Outre l'échange que nous avons eu autour de mes romans, j'ai eu la chance de l'accompagner dans deux ou trois de ses séminaires. Plus je l'écoutais commenter au mot à mot les textes traduits par ses élèves, - objectant par exemple, que le pain français n'est pas exactement le Brot allemand, parce que le rapport symbolique au pain n'est le même d'une société à l'autre -, plus je touchais du doigt le caractère impossible de la traduction, mélange d'un savoir multiple, linguistique, psychologique, sociologique, historique, et de ce quelque chose de non maitrisable qui s'apparente à l'intuition poétique. On sait que la littérature aime la contrainte, écrire une tragédie en alexandrins n'étant pas la moins importante. C'est ainsi que j'ai entendu Josef exprimer la règle d'or de son travail. Il tient à ce que son texte traduit occupe le même volume que le texte original, ce qui ne va pas de soi puisque la première traduction allemande de Proust était plus longue d'un tiers que sa version originale. Mais là encore, il m'est impossible de vérifier. Il faudrait que les deux textes soient imprimées avec les mêmes caractères, et de même taille. Or ce tiers disparu, manque-t-il à la compréhension du roman proustien ? Qu'est-ce qu'on lisait autrefois en allemand de la Recherche du temps perdu et qu'on ne lit plus aujourd'hui ?
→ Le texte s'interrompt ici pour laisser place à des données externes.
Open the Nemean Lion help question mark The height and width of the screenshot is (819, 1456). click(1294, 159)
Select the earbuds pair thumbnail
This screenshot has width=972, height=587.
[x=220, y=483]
De sorte que lire une traduction est un acte de foi. Comment faire autrement que de s'en remettre aveuglément à l'autre. Aveuglément, car ce texte traduit, je ne le lirai pas. Mon propre texte me sera littéralement étranger. Je fais donc une confiance, oui, aveugle, à celui qui s'en empare et le fait passer dans sa langue. Ce qu'il devient je n'en ai aucune idée, d'autant que les échos que je peux en recevoir, ici ou là, se veulent tous plus ou moins autorisés et ne se rejoignent pas forcément. Alors qu'est-ce qui est passé du texte original ? Le rythme des phrases ? Peut-être un peu, mais les sonorités certainement pas. Donc exit l'aspect purement formel, puisque d'une langue à l'autre on peut même être obligé de couper les périodes trop longues pour des raisons de syntaxe, le rejet du verbe en fin de phrase ne pouvant faire attendre trop longtemps le lecteur allemand. L'esprit ? C'est bien le moins, mais entre l'esprit et la lettre il y a une marge. On peut garder l'esprit d'un texte en le réécrivant complètement. L'émotion ? On sait que deux phrases disant la même chose, peuvent l'une toucher et l'autre laisser indifférent. J'attends donc du traducteur qu'il me comprenne, c'est-à-dire qu'il adhère profondément, avec tout son art, à cette proposition poétique sincère, représentant la meilleure part de moi-même, que je lui soumets. De sorte que lorsque je regarde un de mes livres traduits, je choisis de le croire sur parole. Et ce soir, en honorant par ce prix Josef Winiger, je suis heureux de penser que vous m'avez donné raison de lui avoir fait confiance. Et qui sait, peut-être que sa traduction vaut mieux que l'original ?

Alors merci à vous. Et bravo et reconnaissance infinie à Josef.